Search the entries below for the string "settings" and copy the lines that hold it.

Start of Block

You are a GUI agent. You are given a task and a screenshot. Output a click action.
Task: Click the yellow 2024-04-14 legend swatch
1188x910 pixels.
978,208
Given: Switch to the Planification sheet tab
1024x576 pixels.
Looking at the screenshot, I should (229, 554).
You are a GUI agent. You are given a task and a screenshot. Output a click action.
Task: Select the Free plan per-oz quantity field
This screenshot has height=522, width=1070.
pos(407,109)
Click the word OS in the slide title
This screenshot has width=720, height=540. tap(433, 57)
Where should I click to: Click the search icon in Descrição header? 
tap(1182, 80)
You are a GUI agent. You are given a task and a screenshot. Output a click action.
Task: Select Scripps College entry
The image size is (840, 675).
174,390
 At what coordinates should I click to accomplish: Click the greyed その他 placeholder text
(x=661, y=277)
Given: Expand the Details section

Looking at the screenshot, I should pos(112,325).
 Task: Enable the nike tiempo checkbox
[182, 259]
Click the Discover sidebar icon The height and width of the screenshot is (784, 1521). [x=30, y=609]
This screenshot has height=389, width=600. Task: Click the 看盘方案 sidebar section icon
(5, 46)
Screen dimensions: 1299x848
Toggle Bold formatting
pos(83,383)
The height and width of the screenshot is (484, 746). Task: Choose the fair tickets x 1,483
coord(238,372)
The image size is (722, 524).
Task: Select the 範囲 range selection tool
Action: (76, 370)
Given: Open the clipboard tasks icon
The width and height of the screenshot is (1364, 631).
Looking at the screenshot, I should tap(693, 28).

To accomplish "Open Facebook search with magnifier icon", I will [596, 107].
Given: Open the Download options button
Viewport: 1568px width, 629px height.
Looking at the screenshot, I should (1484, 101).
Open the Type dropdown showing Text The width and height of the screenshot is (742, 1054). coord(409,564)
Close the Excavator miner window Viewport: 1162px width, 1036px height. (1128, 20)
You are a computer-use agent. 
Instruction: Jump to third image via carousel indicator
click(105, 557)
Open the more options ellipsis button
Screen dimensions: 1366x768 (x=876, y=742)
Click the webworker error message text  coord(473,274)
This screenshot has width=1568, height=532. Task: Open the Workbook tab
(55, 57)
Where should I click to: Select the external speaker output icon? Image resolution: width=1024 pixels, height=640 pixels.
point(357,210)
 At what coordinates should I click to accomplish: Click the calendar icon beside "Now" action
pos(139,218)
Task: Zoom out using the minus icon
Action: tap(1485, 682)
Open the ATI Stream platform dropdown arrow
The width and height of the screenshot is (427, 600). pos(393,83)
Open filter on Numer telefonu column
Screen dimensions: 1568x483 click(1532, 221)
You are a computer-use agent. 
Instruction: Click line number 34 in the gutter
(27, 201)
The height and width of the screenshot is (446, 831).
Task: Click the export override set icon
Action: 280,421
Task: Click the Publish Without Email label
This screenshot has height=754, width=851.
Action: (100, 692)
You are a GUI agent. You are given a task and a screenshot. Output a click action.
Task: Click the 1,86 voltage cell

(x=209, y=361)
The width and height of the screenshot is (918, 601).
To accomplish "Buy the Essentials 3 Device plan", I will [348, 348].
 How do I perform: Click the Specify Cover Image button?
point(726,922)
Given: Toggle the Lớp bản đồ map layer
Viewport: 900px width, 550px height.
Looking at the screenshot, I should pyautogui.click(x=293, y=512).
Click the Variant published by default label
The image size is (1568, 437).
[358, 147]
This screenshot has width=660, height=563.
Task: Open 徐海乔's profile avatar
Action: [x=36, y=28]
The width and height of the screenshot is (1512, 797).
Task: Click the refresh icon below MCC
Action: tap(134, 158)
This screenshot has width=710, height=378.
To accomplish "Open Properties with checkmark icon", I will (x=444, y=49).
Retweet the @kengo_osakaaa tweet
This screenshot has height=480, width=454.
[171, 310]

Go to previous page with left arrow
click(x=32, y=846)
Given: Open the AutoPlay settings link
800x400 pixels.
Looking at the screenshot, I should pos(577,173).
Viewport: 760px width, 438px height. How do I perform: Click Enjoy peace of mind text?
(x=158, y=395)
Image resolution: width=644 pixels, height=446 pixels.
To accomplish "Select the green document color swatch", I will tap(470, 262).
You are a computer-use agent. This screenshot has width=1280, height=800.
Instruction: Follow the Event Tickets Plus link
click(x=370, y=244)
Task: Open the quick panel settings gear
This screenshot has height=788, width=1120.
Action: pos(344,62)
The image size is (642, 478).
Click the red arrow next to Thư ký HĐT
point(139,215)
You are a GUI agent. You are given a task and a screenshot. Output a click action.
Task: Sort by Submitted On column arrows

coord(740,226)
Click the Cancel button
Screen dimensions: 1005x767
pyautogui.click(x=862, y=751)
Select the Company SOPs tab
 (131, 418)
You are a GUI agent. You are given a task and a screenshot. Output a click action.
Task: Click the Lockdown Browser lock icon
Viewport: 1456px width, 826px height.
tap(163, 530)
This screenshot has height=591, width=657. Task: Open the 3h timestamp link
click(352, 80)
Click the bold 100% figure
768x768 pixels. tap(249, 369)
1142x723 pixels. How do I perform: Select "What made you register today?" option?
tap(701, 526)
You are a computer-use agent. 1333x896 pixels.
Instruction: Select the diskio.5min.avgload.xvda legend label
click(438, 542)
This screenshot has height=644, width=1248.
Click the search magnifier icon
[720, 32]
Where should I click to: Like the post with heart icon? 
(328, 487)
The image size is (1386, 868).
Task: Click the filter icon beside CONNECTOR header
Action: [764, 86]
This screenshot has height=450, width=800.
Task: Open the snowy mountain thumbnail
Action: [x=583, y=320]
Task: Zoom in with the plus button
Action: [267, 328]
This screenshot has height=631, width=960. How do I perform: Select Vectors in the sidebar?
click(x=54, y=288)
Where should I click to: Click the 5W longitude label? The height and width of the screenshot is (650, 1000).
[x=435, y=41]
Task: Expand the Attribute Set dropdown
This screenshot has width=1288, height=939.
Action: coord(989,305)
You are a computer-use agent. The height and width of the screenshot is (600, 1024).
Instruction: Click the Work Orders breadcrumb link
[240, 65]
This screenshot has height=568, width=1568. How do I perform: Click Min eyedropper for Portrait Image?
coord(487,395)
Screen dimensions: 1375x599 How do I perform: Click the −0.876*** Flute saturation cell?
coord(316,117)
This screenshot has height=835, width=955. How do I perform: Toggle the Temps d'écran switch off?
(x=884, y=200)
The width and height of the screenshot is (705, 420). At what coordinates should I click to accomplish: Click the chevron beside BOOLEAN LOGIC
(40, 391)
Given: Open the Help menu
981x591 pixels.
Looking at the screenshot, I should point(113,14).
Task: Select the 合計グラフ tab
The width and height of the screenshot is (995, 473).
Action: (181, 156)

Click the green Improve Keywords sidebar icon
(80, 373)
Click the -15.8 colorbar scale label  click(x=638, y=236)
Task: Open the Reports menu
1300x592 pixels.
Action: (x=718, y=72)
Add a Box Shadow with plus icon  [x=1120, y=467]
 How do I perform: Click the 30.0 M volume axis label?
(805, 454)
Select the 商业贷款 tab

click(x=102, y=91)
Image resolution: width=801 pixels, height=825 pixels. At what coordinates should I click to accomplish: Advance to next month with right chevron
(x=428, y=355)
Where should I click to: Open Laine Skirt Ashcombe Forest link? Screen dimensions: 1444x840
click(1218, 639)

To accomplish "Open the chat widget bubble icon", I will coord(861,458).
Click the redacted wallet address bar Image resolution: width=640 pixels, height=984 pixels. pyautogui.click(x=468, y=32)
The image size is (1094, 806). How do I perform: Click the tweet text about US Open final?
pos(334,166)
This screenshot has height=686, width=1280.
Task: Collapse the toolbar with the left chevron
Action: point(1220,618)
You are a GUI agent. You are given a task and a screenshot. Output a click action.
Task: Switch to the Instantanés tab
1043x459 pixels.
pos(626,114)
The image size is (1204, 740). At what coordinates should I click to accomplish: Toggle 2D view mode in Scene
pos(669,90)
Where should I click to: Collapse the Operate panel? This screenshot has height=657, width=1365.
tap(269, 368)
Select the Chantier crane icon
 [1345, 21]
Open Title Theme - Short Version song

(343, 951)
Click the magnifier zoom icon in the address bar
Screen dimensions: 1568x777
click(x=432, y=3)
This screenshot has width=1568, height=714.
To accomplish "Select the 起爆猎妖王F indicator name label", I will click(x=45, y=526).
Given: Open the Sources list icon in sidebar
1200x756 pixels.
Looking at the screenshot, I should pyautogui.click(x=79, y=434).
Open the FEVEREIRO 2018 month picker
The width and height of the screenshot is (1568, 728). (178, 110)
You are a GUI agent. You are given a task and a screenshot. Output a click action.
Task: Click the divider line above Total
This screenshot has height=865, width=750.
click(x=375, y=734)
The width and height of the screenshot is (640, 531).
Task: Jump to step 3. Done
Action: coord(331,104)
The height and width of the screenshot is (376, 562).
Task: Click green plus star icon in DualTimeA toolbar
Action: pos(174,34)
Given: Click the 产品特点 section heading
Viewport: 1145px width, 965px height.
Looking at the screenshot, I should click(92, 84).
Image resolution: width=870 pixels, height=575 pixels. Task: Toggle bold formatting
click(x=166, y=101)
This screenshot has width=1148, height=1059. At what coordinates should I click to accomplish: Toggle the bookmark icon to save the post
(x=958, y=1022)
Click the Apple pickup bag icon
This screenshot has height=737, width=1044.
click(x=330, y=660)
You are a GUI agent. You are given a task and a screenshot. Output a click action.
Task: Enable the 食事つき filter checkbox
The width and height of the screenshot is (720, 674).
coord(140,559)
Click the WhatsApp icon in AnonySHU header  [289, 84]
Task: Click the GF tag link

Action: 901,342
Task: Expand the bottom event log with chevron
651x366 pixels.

End of Block

WRITTEN REPLY:
Given: Open the AutoPlay settings link
Task: Open the quick panel settings gear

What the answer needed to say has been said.